Heishiro Kanagawa
by Heishiro Kanagawa

Categories

  • sampling

Generating random samples is a key step in Monte Carlo simulations. Examples are computing the expectation or the variance of a random variable, estimating quantiles (and synthesising fancy, realistic images as pursuit by many people these days). In this post we consider sampling from discrete distributions, namely those defined on sets of finite elements. In a nutshell, this post is about approximating a (unnormalised) distribution with a tractable one, a common setting in Bayesian inference.

Introduction

Let us define some symbols:

  • \(\mathcal{X}=\{0,\dots, L-1\}^D\): a finite lattice, where \(D \geq 1\) and \(L>1\),
  • \(p\): a probability mass function (pmf) on \(\mathcal{X}\); \(p(x) > 0\) everywhere.

Our goal in this post is to sample from the distribution \(p\) on \(\mathcal{X}\). An example of such distributions is the Ising model, where there are \(D\) lattice sites taking binary states (\(L=2\)).
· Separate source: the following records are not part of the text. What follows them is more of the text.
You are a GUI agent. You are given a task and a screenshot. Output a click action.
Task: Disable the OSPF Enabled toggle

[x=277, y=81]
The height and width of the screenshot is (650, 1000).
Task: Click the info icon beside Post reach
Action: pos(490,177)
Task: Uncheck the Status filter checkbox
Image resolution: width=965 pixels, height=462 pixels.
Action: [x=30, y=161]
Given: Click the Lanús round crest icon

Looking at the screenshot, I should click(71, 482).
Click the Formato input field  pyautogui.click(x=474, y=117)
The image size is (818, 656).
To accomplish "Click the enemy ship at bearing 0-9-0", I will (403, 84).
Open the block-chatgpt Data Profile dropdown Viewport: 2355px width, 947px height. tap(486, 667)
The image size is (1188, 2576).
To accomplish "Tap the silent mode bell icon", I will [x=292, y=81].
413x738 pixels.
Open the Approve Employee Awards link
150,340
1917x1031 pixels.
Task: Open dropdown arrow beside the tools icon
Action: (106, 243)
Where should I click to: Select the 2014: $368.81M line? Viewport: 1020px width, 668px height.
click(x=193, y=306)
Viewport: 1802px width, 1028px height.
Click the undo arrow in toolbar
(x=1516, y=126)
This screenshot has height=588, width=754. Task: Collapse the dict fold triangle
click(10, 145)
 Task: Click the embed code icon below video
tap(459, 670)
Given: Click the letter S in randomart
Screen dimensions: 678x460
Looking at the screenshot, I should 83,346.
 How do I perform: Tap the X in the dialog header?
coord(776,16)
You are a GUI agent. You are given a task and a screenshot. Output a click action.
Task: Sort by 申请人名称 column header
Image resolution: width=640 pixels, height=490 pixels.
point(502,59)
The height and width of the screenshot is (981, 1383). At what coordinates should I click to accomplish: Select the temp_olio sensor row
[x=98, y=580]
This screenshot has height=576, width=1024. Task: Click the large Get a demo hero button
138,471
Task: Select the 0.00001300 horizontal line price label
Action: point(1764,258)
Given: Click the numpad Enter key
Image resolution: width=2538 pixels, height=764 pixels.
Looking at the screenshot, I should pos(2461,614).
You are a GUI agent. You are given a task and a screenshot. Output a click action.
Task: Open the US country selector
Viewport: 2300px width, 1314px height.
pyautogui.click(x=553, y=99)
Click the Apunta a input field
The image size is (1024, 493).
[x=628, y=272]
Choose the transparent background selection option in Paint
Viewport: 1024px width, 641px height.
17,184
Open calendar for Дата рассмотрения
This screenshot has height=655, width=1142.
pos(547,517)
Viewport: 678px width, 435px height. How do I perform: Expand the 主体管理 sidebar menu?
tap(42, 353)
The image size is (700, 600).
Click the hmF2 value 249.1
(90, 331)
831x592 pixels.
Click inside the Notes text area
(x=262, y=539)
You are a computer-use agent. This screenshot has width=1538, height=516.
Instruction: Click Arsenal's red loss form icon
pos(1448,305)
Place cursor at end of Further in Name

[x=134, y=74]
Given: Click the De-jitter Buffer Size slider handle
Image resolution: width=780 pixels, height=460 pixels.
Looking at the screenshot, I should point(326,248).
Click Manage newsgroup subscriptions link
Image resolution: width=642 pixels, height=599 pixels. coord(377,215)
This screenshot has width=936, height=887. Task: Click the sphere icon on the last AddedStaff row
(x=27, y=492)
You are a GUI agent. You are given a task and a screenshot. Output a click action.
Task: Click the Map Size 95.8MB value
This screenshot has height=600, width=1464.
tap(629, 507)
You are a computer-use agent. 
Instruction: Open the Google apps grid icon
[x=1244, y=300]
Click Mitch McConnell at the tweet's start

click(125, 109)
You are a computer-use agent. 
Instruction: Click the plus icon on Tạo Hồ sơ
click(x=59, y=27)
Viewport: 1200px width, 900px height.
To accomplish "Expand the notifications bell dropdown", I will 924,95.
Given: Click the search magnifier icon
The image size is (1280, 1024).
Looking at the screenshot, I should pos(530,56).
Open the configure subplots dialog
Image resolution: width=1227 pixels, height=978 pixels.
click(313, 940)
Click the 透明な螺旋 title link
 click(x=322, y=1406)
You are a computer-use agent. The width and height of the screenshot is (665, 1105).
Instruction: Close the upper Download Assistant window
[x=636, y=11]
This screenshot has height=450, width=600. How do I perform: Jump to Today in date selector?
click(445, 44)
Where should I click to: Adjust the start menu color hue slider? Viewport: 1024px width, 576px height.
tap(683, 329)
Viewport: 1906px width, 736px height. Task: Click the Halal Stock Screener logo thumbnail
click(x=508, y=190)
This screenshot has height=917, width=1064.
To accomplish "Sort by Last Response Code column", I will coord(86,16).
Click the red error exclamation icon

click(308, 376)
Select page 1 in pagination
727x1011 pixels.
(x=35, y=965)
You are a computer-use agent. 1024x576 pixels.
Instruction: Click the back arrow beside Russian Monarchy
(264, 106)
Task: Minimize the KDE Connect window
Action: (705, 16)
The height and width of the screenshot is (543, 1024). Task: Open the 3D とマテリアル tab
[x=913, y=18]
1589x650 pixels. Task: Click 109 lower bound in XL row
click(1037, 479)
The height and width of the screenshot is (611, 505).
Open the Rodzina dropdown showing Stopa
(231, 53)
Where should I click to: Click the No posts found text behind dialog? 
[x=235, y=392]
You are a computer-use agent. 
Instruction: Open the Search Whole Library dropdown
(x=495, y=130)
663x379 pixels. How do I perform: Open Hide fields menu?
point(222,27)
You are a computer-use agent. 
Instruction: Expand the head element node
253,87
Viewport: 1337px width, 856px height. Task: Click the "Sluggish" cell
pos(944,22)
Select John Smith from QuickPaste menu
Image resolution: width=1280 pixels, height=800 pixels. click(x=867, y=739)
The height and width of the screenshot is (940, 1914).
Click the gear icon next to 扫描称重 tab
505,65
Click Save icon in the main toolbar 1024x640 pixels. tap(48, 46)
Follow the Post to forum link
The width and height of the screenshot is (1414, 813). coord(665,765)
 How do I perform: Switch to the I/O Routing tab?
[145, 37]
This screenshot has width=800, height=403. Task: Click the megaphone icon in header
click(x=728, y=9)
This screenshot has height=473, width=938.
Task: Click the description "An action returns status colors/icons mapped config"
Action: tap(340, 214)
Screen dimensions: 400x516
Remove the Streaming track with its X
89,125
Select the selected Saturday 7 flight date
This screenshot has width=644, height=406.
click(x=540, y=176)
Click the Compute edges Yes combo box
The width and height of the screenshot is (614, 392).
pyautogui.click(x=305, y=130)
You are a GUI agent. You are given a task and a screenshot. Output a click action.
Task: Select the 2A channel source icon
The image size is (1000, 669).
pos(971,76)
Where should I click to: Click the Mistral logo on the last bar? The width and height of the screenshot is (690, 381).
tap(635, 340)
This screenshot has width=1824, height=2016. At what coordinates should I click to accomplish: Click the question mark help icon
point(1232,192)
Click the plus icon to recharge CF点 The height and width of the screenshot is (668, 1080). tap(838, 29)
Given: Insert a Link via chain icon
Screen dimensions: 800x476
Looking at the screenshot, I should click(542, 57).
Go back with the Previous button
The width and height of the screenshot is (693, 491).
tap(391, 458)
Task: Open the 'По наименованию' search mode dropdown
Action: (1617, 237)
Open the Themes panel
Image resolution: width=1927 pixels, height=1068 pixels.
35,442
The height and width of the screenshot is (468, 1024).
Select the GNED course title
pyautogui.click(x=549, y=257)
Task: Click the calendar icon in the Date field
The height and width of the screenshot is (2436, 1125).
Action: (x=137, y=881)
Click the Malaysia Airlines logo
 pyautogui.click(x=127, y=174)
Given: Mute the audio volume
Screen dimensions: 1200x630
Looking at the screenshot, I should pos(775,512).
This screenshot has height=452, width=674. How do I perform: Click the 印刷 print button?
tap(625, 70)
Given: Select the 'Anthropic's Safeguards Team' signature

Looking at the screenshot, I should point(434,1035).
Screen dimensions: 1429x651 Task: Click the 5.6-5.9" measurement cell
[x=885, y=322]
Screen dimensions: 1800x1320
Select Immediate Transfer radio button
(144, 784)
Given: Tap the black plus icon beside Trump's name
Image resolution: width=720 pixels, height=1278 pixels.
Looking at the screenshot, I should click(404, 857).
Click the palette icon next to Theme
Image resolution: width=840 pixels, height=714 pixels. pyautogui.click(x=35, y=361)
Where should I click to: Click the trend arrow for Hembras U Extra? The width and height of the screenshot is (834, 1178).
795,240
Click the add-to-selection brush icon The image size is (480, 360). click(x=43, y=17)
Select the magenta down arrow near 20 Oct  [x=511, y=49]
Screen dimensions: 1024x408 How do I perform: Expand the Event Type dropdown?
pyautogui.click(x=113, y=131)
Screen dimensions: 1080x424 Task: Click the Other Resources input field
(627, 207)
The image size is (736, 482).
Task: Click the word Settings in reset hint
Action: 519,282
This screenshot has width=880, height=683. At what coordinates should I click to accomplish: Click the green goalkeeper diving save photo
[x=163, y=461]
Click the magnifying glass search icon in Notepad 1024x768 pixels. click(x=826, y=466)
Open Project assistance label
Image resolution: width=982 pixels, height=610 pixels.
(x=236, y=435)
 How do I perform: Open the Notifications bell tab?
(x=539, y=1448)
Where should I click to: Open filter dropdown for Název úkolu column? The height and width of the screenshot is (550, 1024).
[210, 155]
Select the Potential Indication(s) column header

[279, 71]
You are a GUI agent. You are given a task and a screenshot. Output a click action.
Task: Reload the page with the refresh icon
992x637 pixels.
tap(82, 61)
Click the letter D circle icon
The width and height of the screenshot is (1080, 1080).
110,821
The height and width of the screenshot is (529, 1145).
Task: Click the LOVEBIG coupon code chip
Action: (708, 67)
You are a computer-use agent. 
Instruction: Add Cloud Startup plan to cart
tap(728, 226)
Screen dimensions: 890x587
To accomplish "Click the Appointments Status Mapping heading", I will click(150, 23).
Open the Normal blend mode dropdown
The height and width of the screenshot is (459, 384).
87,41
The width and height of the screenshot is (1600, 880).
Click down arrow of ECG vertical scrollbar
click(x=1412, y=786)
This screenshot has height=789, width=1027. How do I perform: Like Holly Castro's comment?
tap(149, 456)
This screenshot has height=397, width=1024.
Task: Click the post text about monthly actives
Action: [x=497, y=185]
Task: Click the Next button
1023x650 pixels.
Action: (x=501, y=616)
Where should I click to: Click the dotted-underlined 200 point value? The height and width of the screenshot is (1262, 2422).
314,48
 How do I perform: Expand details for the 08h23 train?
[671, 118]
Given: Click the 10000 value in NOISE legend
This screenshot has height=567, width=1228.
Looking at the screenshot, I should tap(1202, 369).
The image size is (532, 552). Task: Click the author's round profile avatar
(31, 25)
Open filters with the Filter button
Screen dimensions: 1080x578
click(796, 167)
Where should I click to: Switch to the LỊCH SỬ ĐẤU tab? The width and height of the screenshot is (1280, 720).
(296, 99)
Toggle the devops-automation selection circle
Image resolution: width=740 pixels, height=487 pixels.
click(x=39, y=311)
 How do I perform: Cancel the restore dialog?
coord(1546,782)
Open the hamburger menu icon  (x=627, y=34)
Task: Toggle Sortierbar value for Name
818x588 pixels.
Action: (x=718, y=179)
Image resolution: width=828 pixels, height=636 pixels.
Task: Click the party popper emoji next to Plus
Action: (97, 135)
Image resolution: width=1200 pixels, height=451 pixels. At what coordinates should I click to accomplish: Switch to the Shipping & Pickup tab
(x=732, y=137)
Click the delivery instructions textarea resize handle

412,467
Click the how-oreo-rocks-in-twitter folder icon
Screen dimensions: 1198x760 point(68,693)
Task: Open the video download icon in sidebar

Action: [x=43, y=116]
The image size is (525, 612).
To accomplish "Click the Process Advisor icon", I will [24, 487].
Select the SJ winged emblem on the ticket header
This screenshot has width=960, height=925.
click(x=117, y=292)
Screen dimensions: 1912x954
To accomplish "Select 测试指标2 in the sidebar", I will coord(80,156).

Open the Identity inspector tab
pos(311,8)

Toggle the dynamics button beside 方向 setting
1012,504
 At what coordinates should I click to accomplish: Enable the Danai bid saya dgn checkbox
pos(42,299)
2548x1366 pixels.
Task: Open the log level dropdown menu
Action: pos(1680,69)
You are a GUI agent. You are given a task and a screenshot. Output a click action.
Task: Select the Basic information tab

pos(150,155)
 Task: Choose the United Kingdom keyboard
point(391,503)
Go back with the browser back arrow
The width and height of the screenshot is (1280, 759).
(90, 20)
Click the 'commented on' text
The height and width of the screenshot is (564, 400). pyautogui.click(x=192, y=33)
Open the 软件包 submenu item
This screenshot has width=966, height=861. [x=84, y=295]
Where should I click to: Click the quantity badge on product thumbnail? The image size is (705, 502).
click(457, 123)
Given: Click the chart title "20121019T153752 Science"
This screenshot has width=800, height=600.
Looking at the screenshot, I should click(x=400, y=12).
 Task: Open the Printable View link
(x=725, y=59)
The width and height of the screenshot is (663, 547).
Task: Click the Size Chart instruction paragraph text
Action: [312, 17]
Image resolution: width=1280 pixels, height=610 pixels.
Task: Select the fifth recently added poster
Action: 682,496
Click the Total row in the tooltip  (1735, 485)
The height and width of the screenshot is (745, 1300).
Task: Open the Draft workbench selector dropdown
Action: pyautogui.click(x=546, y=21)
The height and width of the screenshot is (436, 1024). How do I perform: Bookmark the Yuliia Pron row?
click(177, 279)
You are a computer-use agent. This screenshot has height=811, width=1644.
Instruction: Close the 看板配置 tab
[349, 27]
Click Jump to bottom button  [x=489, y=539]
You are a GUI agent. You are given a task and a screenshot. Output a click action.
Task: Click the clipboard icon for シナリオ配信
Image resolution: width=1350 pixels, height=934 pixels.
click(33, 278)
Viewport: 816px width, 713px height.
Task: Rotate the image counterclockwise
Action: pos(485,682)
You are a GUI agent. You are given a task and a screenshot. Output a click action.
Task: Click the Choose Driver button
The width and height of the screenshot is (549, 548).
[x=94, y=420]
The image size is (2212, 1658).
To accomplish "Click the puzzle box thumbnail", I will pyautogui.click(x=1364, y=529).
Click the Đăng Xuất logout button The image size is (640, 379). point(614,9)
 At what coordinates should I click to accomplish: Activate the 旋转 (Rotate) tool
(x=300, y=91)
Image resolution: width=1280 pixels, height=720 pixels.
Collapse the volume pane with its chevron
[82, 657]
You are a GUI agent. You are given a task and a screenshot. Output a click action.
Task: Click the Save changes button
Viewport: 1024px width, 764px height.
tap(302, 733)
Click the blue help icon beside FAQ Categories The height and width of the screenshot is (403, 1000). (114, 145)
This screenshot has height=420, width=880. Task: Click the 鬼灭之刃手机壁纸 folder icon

How do we approach this? Let us first consider the simple case \(D=1\). In this case, we can sample from the distribution using the inverse trick. The crux is that a probability distribution defines a partition of the unit interval. If we draw a sample from the uniform distribution \(U[0,1]\) on the interval, then the probability of falling in a room, say Room 1, is the length of the room, which is \(p(1)\).

Inverse trick in 1d

This approach in theory can be extended to \(D>1\) by noting that a probability distribution defines a partition of the unit cube; however practically, this is no longer tractable in high dimension:

  1. Computing the partition of the unit cube is expensive in time (note that the cardinality of \(\mathcal{X}\) is \(L^D\)), and
  2. Even if we get the partition, we cannot (at least naively) store it in memory.

Clearly, we need alternatives. But what else can we do? Here, we simply consider approximating the distribution \(p\) with a tractable one \(q\) from which we can generate samples.

Sampling with approximate distributions

An obvious problem with approximation is that we do not have many options for \(q\); if \(q\) is too complicated, then we face the same intractability issue. Anyway let’s first consider a simple approach. A first candidate is coordinate-wise independent distributions, that is, in the form of

\[\begin{equation} q(x^1, \dots, x^D) = \prod_{d=1}^Dq^{(d)}(x^d), \tag{prod}\label{product} \end{equation}\]

where \(q^{(d)}:\{0,\dots, L-1\} \to [0,1]\), \(d=1,\dots,D\). Let us call a distribution of the above form a rank-one distribution.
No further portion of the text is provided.